Word and element location data –
## Start

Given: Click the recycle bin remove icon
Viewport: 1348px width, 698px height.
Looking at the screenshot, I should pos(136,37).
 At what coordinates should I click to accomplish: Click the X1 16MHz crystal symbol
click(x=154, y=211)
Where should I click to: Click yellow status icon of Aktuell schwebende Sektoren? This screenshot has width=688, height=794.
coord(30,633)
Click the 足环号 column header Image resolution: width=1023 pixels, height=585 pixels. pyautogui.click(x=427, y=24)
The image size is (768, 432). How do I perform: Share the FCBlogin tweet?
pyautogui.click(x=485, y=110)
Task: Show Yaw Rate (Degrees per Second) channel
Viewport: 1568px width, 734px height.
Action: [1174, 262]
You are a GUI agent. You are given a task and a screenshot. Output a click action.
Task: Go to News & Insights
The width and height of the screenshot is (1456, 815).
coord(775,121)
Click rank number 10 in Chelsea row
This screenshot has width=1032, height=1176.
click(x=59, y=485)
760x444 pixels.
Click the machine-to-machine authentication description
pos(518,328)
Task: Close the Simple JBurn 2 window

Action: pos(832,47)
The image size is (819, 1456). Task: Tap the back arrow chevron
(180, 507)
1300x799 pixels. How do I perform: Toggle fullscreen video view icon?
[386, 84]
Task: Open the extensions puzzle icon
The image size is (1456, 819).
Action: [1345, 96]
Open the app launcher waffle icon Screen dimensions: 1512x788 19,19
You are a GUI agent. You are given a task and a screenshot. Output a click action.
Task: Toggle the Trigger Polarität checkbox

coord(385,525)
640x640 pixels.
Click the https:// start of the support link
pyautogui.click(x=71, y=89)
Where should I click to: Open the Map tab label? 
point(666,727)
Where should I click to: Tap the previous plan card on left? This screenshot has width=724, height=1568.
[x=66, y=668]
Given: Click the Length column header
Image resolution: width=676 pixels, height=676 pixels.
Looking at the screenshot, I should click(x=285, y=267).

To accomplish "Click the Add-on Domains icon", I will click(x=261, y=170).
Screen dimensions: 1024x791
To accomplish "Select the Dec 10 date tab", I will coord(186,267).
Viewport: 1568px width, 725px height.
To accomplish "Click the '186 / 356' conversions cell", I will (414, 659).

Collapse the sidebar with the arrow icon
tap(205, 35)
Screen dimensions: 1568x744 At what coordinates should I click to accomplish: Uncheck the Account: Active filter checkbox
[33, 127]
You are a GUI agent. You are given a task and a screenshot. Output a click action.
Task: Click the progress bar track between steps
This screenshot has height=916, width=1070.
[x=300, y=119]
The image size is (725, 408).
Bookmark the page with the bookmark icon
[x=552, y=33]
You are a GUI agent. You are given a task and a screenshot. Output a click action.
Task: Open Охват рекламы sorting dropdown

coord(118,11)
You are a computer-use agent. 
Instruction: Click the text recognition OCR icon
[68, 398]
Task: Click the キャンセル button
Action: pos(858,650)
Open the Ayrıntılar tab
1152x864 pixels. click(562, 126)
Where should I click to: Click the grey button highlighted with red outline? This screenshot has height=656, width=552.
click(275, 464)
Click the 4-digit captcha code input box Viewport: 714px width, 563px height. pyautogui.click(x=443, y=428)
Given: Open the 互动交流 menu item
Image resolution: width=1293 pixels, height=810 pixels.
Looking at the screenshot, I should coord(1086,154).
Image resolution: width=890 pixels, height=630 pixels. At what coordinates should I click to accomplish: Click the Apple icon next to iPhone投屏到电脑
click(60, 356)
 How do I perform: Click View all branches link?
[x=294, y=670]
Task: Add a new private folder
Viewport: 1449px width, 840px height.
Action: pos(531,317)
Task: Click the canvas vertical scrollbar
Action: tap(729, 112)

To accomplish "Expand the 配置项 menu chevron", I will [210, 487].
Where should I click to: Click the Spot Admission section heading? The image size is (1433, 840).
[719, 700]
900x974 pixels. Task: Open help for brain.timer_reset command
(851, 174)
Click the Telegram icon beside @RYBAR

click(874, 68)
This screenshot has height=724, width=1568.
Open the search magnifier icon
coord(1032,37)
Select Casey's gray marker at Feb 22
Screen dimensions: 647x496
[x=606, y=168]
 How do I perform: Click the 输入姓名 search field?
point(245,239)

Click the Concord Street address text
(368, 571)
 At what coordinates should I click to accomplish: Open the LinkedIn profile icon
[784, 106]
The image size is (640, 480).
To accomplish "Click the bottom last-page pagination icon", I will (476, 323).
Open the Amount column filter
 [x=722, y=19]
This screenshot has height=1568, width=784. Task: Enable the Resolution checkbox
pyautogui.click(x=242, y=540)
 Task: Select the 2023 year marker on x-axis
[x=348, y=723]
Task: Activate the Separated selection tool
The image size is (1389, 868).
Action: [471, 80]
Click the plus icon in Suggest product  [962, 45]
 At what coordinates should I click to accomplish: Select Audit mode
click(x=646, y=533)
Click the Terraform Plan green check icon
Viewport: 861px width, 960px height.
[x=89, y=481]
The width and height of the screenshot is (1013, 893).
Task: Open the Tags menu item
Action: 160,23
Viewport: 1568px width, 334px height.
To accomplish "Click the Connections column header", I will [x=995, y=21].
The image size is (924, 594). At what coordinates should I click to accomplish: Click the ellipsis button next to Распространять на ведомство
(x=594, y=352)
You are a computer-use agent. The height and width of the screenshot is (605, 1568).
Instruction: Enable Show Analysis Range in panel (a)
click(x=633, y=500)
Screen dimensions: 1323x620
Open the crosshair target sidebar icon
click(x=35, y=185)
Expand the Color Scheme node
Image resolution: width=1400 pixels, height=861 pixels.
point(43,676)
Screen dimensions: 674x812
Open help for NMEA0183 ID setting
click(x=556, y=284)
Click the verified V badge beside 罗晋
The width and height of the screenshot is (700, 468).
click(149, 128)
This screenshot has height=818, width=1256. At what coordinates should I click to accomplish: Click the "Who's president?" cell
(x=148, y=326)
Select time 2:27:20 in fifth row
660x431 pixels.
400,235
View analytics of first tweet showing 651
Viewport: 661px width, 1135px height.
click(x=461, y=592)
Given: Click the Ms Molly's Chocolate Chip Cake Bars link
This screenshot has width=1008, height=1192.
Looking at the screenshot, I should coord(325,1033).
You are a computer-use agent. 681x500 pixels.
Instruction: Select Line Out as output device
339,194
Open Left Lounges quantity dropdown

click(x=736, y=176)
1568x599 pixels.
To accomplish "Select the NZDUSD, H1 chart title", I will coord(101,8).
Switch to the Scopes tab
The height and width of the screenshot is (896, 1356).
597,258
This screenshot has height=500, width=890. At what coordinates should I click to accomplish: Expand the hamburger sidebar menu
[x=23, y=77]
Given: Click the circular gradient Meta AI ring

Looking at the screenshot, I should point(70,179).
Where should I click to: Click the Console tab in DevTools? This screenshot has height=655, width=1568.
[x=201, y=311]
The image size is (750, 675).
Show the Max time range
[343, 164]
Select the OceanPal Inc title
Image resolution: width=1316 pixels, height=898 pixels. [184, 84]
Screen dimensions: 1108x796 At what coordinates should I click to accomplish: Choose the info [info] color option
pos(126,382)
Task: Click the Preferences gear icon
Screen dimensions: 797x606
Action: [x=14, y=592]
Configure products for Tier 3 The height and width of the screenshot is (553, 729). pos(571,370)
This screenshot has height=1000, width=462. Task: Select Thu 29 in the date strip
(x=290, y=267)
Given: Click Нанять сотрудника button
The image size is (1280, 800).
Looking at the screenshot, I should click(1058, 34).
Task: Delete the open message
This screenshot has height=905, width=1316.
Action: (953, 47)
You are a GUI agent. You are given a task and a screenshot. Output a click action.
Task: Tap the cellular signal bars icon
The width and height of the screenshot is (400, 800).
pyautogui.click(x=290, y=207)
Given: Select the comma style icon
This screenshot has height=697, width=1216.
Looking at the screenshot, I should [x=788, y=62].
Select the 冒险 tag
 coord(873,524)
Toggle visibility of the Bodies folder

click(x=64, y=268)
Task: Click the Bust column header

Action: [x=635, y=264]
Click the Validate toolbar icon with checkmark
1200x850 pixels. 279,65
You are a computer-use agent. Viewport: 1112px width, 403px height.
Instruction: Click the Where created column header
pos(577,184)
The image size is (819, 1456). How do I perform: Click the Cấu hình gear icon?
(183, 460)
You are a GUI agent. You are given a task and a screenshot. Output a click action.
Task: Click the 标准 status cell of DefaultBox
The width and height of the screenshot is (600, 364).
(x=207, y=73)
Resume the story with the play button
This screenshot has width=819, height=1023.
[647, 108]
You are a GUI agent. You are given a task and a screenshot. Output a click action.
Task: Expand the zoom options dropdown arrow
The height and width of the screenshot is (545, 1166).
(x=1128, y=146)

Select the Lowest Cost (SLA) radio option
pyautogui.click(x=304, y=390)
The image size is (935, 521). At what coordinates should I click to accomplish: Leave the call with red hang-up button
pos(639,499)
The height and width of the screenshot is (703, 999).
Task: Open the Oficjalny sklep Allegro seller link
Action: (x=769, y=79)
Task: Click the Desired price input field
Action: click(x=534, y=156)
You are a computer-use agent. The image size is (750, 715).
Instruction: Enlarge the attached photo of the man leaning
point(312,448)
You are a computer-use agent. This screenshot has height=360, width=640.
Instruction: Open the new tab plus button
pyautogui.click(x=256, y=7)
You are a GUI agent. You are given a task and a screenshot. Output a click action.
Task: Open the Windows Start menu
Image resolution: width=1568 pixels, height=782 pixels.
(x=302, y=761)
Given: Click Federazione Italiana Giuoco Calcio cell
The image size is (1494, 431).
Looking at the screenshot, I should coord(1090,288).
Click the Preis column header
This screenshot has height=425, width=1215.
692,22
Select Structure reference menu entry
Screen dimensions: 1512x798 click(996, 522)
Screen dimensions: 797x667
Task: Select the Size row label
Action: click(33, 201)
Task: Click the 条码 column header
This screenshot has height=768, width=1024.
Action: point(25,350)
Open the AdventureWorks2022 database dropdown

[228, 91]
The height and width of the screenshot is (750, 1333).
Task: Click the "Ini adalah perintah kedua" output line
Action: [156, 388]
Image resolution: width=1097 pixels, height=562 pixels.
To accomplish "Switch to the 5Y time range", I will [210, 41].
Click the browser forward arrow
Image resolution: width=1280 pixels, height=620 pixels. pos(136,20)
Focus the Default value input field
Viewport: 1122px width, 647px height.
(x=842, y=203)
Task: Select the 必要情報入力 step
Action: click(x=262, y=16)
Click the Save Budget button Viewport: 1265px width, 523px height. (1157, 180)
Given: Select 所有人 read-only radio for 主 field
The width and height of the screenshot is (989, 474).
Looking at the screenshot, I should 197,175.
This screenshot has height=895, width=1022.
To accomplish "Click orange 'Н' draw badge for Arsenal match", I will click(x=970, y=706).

## End

DIRECTIONS FOR THIS TASK – Repeat the lines of the listing above without any change, everything from the line containing "Task: Click the Bust column header" down to the line containing "(x=302, y=761)", both of those included.

REPLY TO THE TASK –
Task: Click the Bust column header

Action: [x=635, y=264]
Click the Validate toolbar icon with checkmark
1200x850 pixels. 279,65
You are a computer-use agent. Viewport: 1112px width, 403px height.
Instruction: Click the Where created column header
pos(577,184)
The image size is (819, 1456). How do I perform: Click the Cấu hình gear icon?
(183, 460)
You are a GUI agent. You are given a task and a screenshot. Output a click action.
Task: Click the 标准 status cell of DefaultBox
The width and height of the screenshot is (600, 364).
(x=207, y=73)
Resume the story with the play button
This screenshot has width=819, height=1023.
[647, 108]
You are a GUI agent. You are given a task and a screenshot. Output a click action.
Task: Expand the zoom options dropdown arrow
The height and width of the screenshot is (545, 1166).
(x=1128, y=146)

Select the Lowest Cost (SLA) radio option
pyautogui.click(x=304, y=390)
The image size is (935, 521). At what coordinates should I click to accomplish: Leave the call with red hang-up button
pos(639,499)
The height and width of the screenshot is (703, 999).
Task: Open the Oficjalny sklep Allegro seller link
Action: (x=769, y=79)
Task: Click the Desired price input field
Action: click(x=534, y=156)
You are a computer-use agent. The image size is (750, 715).
Instruction: Enlarge the attached photo of the man leaning
point(312,448)
You are a computer-use agent. This screenshot has height=360, width=640.
Instruction: Open the new tab plus button
pyautogui.click(x=256, y=7)
You are a GUI agent. You are given a task and a screenshot. Output a click action.
Task: Open the Windows Start menu
Image resolution: width=1568 pixels, height=782 pixels.
(x=302, y=761)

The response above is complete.